** What is expected **
Output the data below line for line, exactly, up to and including the line where "Viewport: 1349px width, 570px height." appears.

** Data supplied **
########
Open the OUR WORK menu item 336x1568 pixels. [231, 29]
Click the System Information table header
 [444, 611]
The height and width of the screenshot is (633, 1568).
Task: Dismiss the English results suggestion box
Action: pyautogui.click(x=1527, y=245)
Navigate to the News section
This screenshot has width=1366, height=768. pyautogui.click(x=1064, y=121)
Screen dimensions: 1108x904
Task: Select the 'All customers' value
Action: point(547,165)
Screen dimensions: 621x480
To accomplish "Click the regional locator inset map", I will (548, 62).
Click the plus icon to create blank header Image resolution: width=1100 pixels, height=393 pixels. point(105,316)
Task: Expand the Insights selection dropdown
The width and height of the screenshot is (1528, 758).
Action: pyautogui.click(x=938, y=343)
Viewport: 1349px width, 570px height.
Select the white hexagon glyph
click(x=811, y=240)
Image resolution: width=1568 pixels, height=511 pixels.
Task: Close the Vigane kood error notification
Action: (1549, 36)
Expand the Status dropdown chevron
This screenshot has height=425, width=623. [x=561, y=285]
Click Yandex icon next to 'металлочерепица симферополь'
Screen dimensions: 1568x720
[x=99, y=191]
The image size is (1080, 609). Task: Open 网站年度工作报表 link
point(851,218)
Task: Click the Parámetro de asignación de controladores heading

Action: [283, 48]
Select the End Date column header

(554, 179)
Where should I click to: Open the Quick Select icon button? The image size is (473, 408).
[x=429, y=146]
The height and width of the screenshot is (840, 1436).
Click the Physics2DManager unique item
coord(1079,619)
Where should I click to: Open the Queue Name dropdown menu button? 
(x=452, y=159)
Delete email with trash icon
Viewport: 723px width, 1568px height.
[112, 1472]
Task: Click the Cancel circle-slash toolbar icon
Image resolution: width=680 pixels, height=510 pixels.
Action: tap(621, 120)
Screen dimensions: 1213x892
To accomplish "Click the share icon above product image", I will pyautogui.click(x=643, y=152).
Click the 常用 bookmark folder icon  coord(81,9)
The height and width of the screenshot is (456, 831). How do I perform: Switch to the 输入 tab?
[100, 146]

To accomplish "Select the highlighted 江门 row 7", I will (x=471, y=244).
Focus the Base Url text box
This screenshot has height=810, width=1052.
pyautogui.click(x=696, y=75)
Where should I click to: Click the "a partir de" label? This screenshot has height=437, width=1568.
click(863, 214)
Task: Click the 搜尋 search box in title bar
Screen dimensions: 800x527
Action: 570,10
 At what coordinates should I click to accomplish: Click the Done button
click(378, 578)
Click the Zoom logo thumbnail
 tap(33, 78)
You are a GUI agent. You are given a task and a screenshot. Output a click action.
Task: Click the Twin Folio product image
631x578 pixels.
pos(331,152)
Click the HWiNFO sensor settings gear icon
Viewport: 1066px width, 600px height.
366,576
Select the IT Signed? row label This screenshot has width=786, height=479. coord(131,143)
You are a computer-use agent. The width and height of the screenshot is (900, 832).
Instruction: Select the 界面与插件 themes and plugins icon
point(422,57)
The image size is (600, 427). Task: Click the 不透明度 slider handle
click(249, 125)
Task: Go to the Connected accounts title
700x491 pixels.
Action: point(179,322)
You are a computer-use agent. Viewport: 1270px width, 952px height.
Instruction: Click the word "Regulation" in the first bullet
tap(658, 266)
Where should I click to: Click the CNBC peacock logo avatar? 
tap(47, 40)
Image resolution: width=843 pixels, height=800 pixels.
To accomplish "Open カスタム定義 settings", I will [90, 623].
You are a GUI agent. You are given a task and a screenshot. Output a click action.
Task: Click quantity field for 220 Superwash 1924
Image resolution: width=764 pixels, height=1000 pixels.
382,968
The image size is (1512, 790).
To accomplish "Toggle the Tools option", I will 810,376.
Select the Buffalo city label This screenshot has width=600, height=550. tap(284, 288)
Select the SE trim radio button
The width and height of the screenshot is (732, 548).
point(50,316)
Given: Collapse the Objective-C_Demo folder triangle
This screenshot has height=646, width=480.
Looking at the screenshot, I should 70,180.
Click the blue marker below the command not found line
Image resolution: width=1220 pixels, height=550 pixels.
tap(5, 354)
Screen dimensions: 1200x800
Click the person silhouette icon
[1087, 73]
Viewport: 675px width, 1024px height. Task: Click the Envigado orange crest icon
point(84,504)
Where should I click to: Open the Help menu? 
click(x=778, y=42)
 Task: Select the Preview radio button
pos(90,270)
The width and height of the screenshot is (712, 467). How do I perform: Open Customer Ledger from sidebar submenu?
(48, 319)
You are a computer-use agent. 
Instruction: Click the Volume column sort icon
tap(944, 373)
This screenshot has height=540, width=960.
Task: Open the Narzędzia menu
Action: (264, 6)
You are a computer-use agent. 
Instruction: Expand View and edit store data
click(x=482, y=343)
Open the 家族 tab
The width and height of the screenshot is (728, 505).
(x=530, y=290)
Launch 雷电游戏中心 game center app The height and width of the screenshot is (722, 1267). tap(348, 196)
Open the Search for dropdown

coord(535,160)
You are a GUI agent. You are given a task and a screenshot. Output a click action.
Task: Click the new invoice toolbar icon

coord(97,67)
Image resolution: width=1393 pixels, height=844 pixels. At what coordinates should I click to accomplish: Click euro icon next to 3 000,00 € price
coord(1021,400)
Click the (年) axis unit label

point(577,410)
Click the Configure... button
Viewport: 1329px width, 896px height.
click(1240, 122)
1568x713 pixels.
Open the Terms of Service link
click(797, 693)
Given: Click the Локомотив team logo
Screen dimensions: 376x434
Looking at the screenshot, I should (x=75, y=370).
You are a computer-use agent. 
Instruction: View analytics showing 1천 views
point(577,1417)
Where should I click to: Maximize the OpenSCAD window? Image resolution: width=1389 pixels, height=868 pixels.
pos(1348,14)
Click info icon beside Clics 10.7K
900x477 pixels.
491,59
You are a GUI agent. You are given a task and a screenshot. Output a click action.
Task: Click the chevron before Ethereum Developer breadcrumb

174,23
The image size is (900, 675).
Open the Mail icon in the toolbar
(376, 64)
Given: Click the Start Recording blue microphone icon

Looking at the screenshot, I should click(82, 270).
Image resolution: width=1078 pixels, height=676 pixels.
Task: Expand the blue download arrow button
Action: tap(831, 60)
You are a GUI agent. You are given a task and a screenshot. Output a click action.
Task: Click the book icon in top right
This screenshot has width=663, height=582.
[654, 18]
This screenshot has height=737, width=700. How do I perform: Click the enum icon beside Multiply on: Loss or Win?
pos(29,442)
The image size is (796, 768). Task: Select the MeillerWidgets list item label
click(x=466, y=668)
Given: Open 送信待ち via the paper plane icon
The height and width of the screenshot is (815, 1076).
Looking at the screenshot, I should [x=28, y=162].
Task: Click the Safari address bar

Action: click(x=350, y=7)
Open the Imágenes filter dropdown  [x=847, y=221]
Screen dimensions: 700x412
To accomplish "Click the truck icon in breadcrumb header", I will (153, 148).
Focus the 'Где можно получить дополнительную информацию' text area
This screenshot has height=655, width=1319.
########
** Output **
Open the OUR WORK menu item 336x1568 pixels. [231, 29]
Click the System Information table header
 [444, 611]
The height and width of the screenshot is (633, 1568).
Task: Dismiss the English results suggestion box
Action: pyautogui.click(x=1527, y=245)
Navigate to the News section
This screenshot has width=1366, height=768. pyautogui.click(x=1064, y=121)
Screen dimensions: 1108x904
Task: Select the 'All customers' value
Action: point(547,165)
Screen dimensions: 621x480
To accomplish "Click the regional locator inset map", I will (548, 62).
Click the plus icon to create blank header Image resolution: width=1100 pixels, height=393 pixels. point(105,316)
Task: Expand the Insights selection dropdown
The width and height of the screenshot is (1528, 758).
Action: pyautogui.click(x=938, y=343)
Viewport: 1349px width, 570px height.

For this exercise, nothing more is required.